Une vive tension règne depuis ce jeudi matin dans l’agglomération de Njiapanda-Manguredjipa, située au nord du territoire de Lubero, dans la province du Nord-Kivu. Cette situation fait suite à une attaque des Forces démocratiques alliées (ADF) survenue dans la nuit du mercredi 7 au jeudi 8 mai 2025. Il s’agit de la première incursion de ce type dans cette agglomération, notamment dans le quartier Mambembe, situé sur la route Butembo-Manguredjipa.

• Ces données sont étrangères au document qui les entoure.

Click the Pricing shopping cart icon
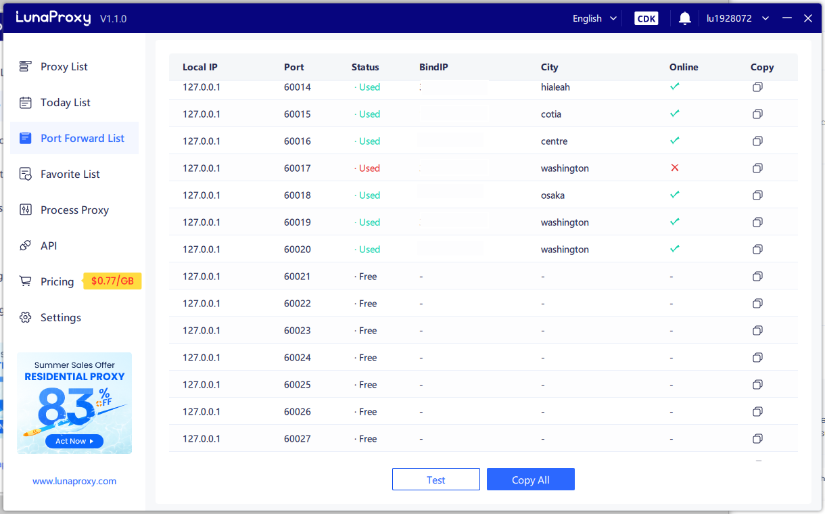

Selon les premières estimations, l’attaque a causé la mort de deux civils et entraîné l’incendie de plusieurs habitations, boutiques, ainsi qu’un camion et une moto. La société civile locale déplore également plusieurs blessés et des
disparitions inquiétantes.

Katembo Kabunga Fiston, président de la société civile de Njiapanda, exprime son incompréhension face à cette incursion survenue à seulement un kilomètre des positions des Forces armées de la République démocratique du Congo (FARDC) et de l’armée ougandaise (UPDF). Il appelle à une intervention rapide des autorités afin d’éviter d’autres violences.

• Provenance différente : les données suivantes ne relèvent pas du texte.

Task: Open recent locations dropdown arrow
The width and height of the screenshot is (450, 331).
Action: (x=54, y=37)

En réaction à l’attaque, des jeunes de la localité ont acheminé le corps d’une des victimes au bureau du sous-commissariat de la Police nationale congolaise (PNC) de Njiapanda, dénonçant l’inaction de la coalition FARDC-UPDF**, qui n’a pas répondu aux alertes lancées par la population.

Conséquence : toutes les activités sont paralysées. Écoles et commerces sont restés fermés ce jeudi matin, tandis que la préTENASOSP a été suspendue dans la région.

Par ailleurs, une nouvelle attaque attribuée aux ADF a été signalée ce jeudi 8 mai à Maseme, une localité située au sud du secteur de Bapere. Selon des sources locales, plus de huit civils ont été tués lors de cette incursion. Le bilan reste provisoire, mais les corps des victimes gisent encore sur place.

Cette attaque, survenue le même jour que celle de Njiapanda-Manguredjipa, illustre la persistance de l’insécurité dans le territoire de Lubero, où la population continue de vivre sous la armés.